Quiet Title Action on a Reserved Oil and Gas Interest
The Court of Appeals of the State of New Mexico in T.H. McElvain Oil & Gas Ltd. P’ship v. Benson-Montin-Greer Drilling Corp., No. 32,666, 2014 N.M. App. LEXIS 100 (N.M. Ct. App. October 16, 2014) addressed the legality of a quiet title action in 1948, which quieted title to an entire property, including the oil and gas interests, where the oil and gas interests had been previously reserved in a 1928 warranty deed.
The dispute arose over a 160-acre property in San Juan County, New Mexico. Id., at ¶5. In 1927, Mabel G. Wilson, Eva C. Wilson and Judson Wilson (the “Wilsons”) as joint tenants, acquired the property by general warranty deed. Id. The deed listed the Wilsons “of San Diego, California” as purchasers of the property. Id. In 1928, the Wilsons conveyed the property to David Miller, reserving all of the oil and gas estate (the “Wilson Interest”). Id. No further conveyance or lease of the Wilson Interest was made until 2002. Id., at ¶13. Meanwhile, in 1931, David Miller had quitclaimed his interest in the property to his brother, Thomas Miller. Id., at ¶6. In October 1948, Thomas Miller (“Miller”) filed a quiet title action in the district court for San Juan County alleging that he was the fee simple owner of the property. Id., at ¶9. In his complaint, he named the Wilsons as defendants and stated that the Wilsons and their heirs were unable to be located and were not found after a sheriff search in San Juan County.
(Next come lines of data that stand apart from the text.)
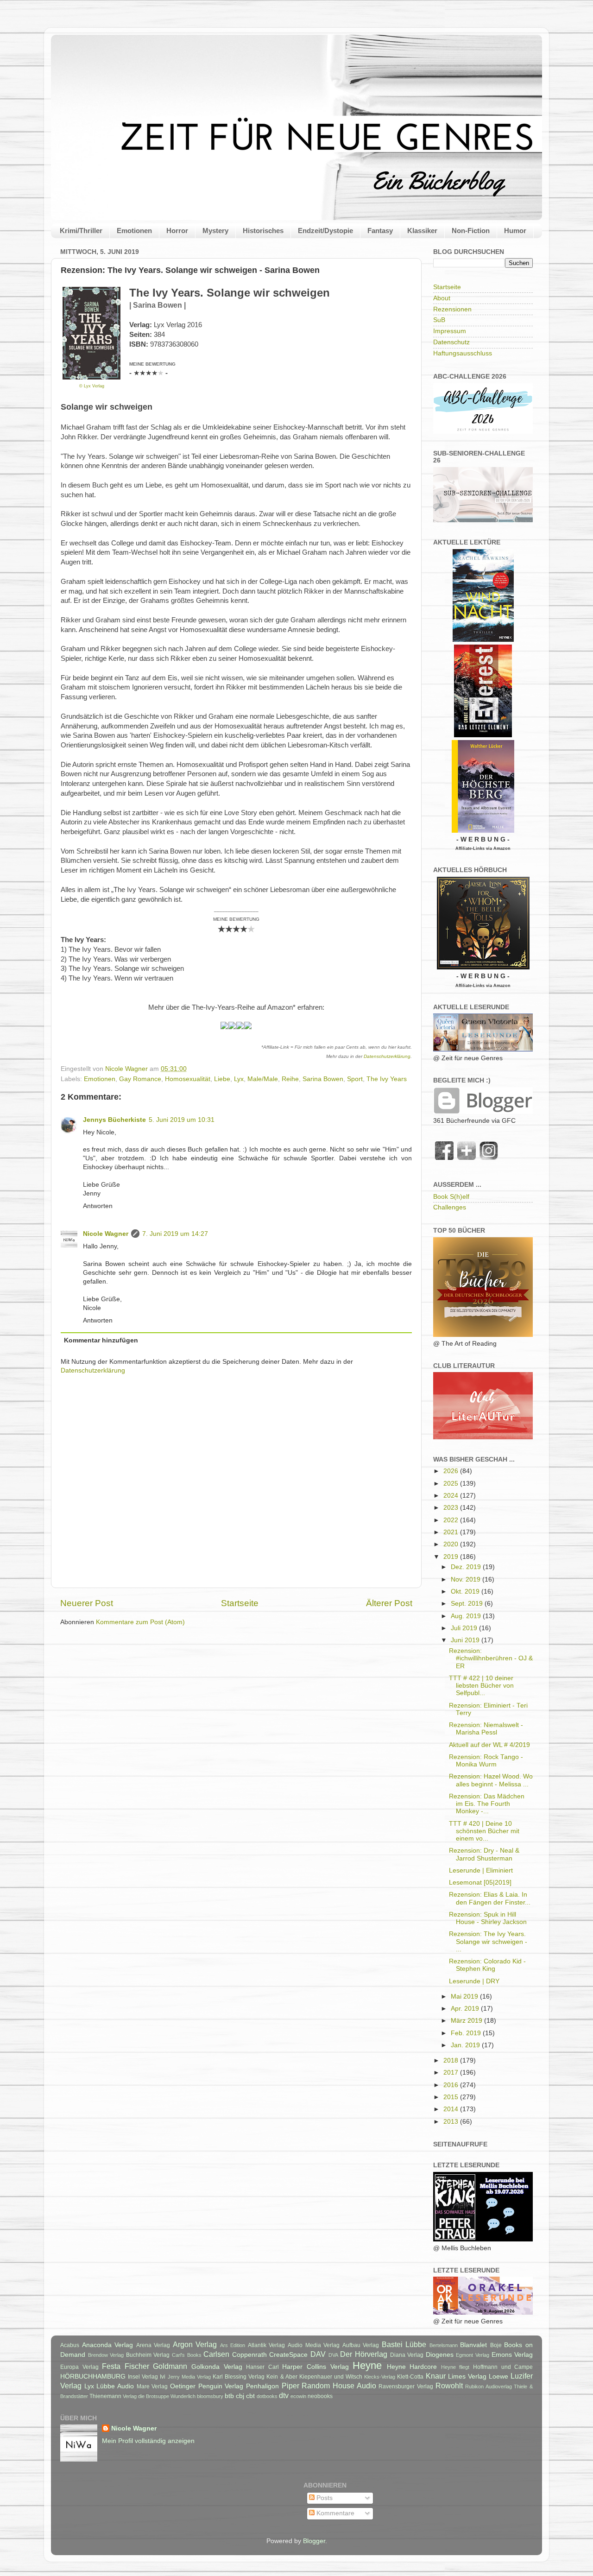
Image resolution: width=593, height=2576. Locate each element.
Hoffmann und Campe (503, 2367)
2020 (451, 1544)
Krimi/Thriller (81, 230)
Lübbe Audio (115, 2386)
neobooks (320, 2396)
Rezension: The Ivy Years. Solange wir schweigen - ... (488, 1941)
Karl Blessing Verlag (239, 2376)
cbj (240, 2395)
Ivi (162, 2376)
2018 (451, 2060)
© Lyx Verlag (91, 386)
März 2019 (467, 2020)
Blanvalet (473, 2345)
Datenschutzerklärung (387, 1056)
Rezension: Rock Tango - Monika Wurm (486, 1760)
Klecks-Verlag (379, 2377)
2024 (451, 1495)
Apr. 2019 (466, 2008)
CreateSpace (288, 2354)
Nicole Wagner (105, 1233)
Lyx (239, 1079)
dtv (284, 2395)
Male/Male (262, 1079)
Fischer (137, 2366)
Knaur (436, 2376)
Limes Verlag (467, 2376)
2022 (451, 1520)
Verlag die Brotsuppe (146, 2396)
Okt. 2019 (466, 1591)
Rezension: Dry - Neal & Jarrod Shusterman (484, 1854)
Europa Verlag (79, 2367)
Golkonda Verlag (216, 2366)
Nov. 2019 (466, 1579)
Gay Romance (140, 1079)
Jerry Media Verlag (189, 2377)
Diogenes (440, 2354)
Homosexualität (187, 1079)
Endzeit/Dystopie (325, 230)
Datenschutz (451, 342)
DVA (333, 2355)
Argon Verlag (195, 2344)
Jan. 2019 (466, 2045)
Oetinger (183, 2386)
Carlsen (216, 2354)
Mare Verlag (152, 2386)
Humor (515, 230)
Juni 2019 (466, 1640)
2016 (451, 2085)
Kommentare (334, 2513)
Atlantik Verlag (266, 2345)
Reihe (290, 1079)
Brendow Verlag (106, 2355)
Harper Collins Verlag (315, 2366)
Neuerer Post (86, 1603)
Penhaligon (262, 2386)
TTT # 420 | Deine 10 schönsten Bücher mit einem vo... (484, 1831)
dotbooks (267, 2396)
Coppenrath (249, 2354)
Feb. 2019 (467, 2033)
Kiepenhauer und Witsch (330, 2376)
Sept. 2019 (468, 1603)
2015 (451, 2097)
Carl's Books (187, 2355)
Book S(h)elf (451, 1196)
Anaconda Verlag (107, 2345)
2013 (451, 2121)
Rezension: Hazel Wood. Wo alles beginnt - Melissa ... (491, 1780)
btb (229, 2395)
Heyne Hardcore (412, 2366)
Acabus (69, 2345)
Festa (111, 2366)
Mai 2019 (465, 1996)
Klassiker (422, 230)
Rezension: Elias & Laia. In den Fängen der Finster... (489, 1898)
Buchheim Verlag (148, 2355)
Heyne (367, 2365)
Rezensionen (452, 309)
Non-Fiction (471, 230)
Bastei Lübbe (404, 2344)
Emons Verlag (512, 2354)
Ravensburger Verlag (406, 2386)
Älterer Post (389, 1603)
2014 (451, 2109)
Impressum (449, 331)
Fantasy (380, 230)
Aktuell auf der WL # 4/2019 (489, 1744)
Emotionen (134, 230)
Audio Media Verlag (314, 2345)
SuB (439, 319)
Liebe (222, 1079)
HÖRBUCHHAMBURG (93, 2376)
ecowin (298, 2396)
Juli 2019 (465, 1628)
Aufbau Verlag (360, 2345)
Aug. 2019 (467, 1616)
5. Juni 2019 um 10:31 (181, 1119)
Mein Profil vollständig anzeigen (148, 2440)
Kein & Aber (281, 2376)
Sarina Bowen (323, 1079)
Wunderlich (183, 2396)
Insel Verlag (143, 2376)
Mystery (215, 230)
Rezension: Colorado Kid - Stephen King (487, 1965)
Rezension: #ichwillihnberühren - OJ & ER (491, 1658)
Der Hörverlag (363, 2354)
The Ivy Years (386, 1079)
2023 (451, 1507)
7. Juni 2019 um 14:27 (175, 1233)
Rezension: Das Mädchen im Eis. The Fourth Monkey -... (486, 1804)
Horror (177, 230)
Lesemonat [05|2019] (480, 1882)
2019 (451, 1556)
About (441, 298)
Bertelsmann (443, 2345)
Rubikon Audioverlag (488, 2386)
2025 (451, 1483)
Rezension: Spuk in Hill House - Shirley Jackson (488, 1918)
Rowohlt (449, 2385)
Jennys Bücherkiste (114, 1119)
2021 (451, 1532)
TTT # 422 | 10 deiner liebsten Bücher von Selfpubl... (481, 1685)
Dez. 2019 (467, 1566)
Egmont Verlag (472, 2355)
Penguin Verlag (221, 2386)
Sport (355, 1079)
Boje (496, 2345)
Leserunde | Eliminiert (481, 1870)
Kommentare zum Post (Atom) (140, 1622)
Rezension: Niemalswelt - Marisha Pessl (486, 1729)
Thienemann (105, 2396)
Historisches (263, 230)
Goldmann (170, 2366)
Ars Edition (233, 2345)
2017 (451, 2072)
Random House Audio (339, 2385)
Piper (290, 2385)
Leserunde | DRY (474, 1981)
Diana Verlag (407, 2355)
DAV (318, 2354)
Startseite (240, 1603)
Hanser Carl (262, 2367)
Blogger (314, 2541)
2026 (451, 1471)
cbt (250, 2395)
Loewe (498, 2376)
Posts (324, 2497)
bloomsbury (210, 2396)
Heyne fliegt (455, 2367)
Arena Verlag (153, 2345)
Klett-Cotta (410, 2376)
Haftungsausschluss (462, 353)
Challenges (449, 1207)
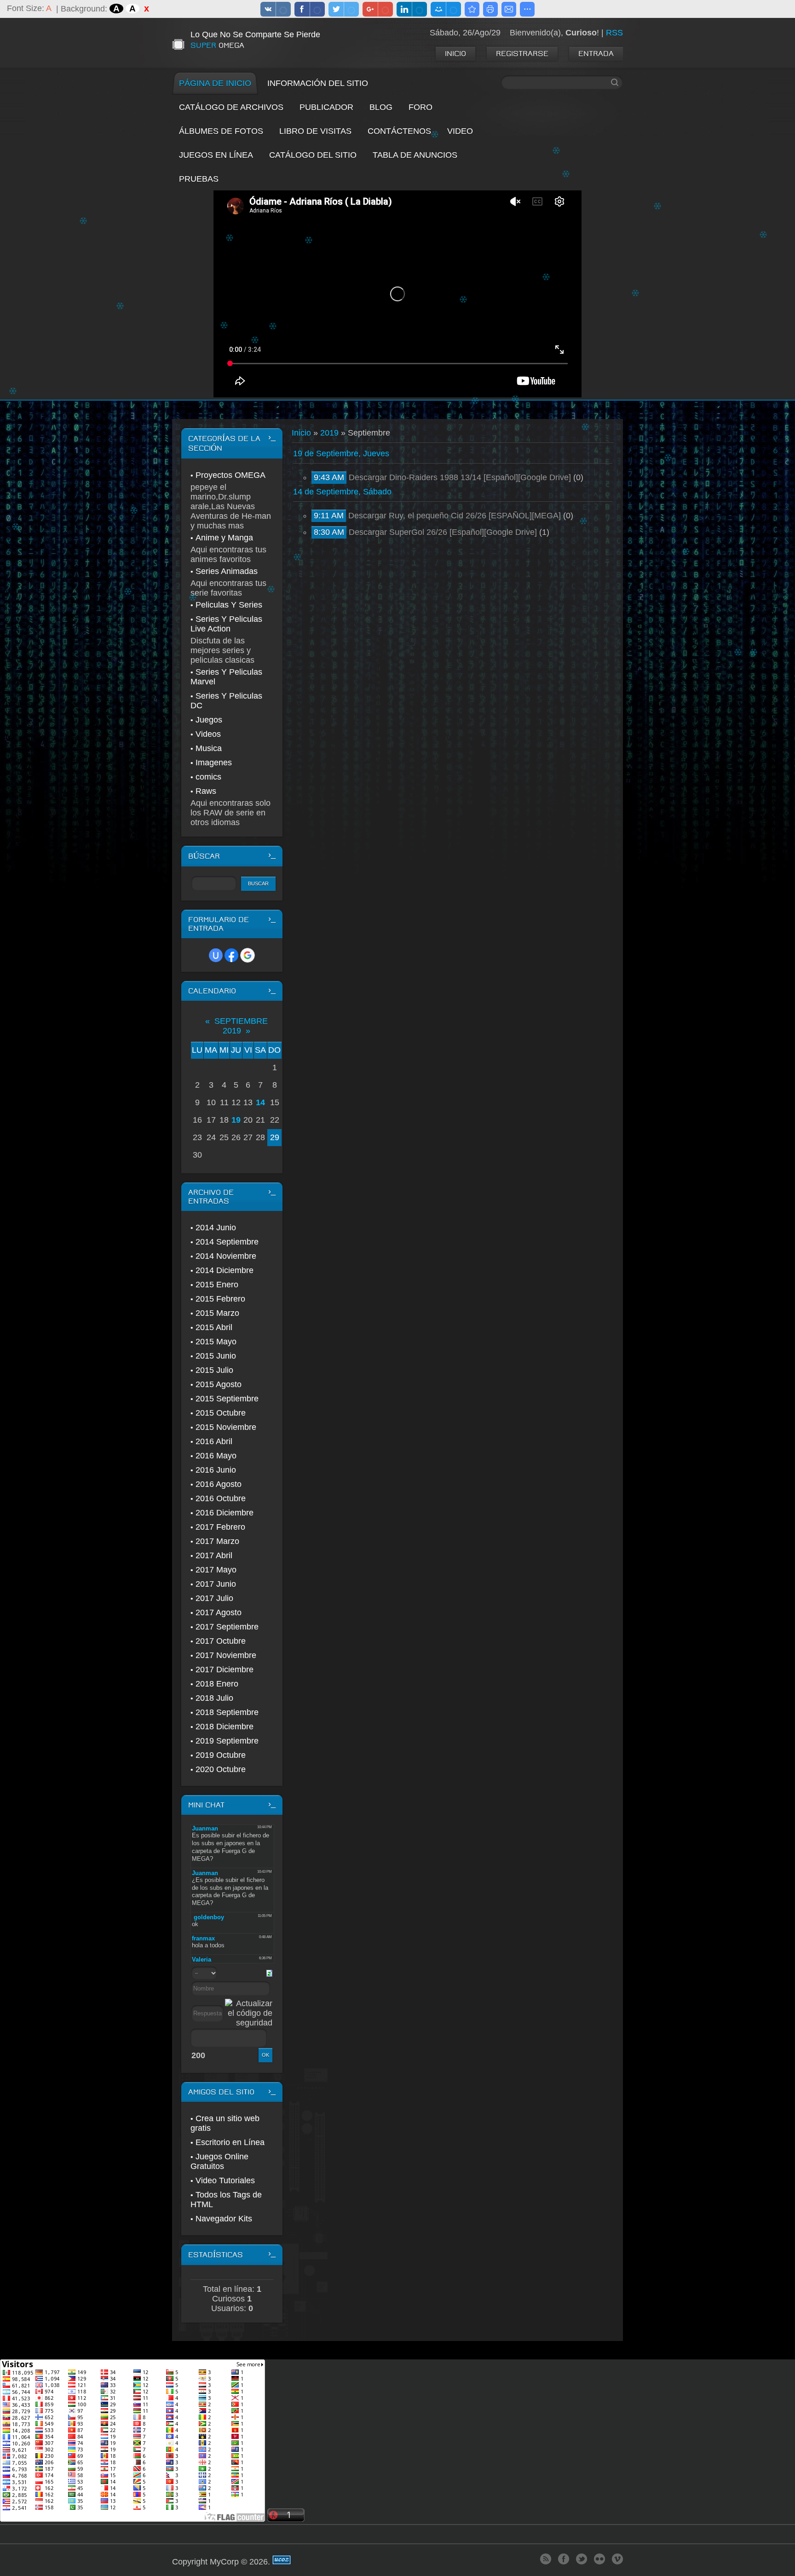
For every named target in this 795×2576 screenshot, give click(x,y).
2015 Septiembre (227, 1398)
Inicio (455, 53)
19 (236, 1119)
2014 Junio (216, 1227)
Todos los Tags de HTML (226, 2199)
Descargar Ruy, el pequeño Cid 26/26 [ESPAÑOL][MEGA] (454, 515)
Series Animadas (227, 571)
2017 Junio (216, 1584)
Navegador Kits (224, 2218)
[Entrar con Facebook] (231, 955)
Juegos (209, 719)
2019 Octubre (221, 1755)
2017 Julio (214, 1598)
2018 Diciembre (224, 1726)
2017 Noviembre (226, 1655)
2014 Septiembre (227, 1241)
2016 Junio (216, 1469)
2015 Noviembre (226, 1427)
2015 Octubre (221, 1412)
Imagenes (214, 762)
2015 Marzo (217, 1313)
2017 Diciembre (224, 1669)
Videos (208, 734)
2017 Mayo (216, 1569)
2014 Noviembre (226, 1256)
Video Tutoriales (225, 2180)
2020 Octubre (221, 1769)
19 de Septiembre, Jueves (341, 453)
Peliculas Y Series (229, 604)
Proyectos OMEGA (230, 475)
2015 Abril (214, 1327)
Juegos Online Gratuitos (219, 2161)
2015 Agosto (219, 1384)
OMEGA (217, 45)
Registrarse (522, 53)
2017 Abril (214, 1555)
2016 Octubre (221, 1498)
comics (208, 776)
Id. Miller then served the Wilsons and their heirs (hereinafter, the “Wilsons”) with notice of his quiet title action by publication in a New Mexico newspaper. Id., at ¶10. Consequently, when the Wilsons failed to respond to the notice, the court entered judgment quieting title to the property in favor of Thomas Miller and concluding that he was the owner of the property in fee simple. Id.
Nevertheless, in 2002, after a landman informed the Wilsons that they were the “current owners of the oil and gas” under the property, the Wilsons entered into a mineral lease agreement with T.H. McElvain Oil & Gas Limited Partnership (“McElvain”). Id., at ¶13. Both the Wilsons and McElvain filed a lawsuit asserting a claim to the mineral interests in the property and seeking a decree quieting title in favor of the Wilsons and McElvain as to all of the mineral interests in the property. Id., at ¶14.
The lawsuit filed by Wilson and McElvain argued that the service by publication in the 1948 quiet title action failed to satisfy the Wilsons’ right to due process. Id., at ¶16. The Court, in reviewing the background of the 1948 quiet title action, attempted to determine if Miller “[undertook] a diligent and good faith effort to ascertain the location of the Wilsons and to personally serve them with process in the 1948 quiet title action.” Id., at ¶22; 23-24. The Court concluded that notice by publication was not an acceptable means of notice. Id. (citing Campbell v. Doherty, 1949-NMSC-030, 53 N.M. 280). The Court relying upon the United States Supreme Court’s decision in Mullane v. Cent. Hanover Bank & Trust Co., 339 U.S. 306 (1950), explained that notice by publication comported with due process only when the parties were unknown or missing. Id. In this case, the Court determined that Miller had notice that the Wilsons never resided in San Juan County, New Mexico, because the 1927 deed identified them as being located in San Diego, California. Id., at ¶23. If Miller had performed a title examination, then Miller would have learned that the Wilsons lived in San Diego, California because all information concerning their residence in San Diego was included in the chain of title. Id., at ¶25. Consequently, the Court concluded that Miller knew or should have known that the Wilsons lived in San Diego, and therefore, the attempted constructive service by publication violated due process and reversed the 1948 quiet title action. Id., at ¶32.
Accordingly, service by publication should only be used in quiet title actions when the previous owners cannot be found after a reasonable and diligent search. Thus, an operator should conduct an investigation of the appropriate property records for any reservations of an oil and gas interest, because even a quiet title action extinguishing a reservation may be subject to attack many years later. Therefore, it is best practice to obtain protection leases or stipulation of interests when confronted with severed oil and gas interests that may be subject to a quiet title action or other type of attack by the owners of the severed mineral interest.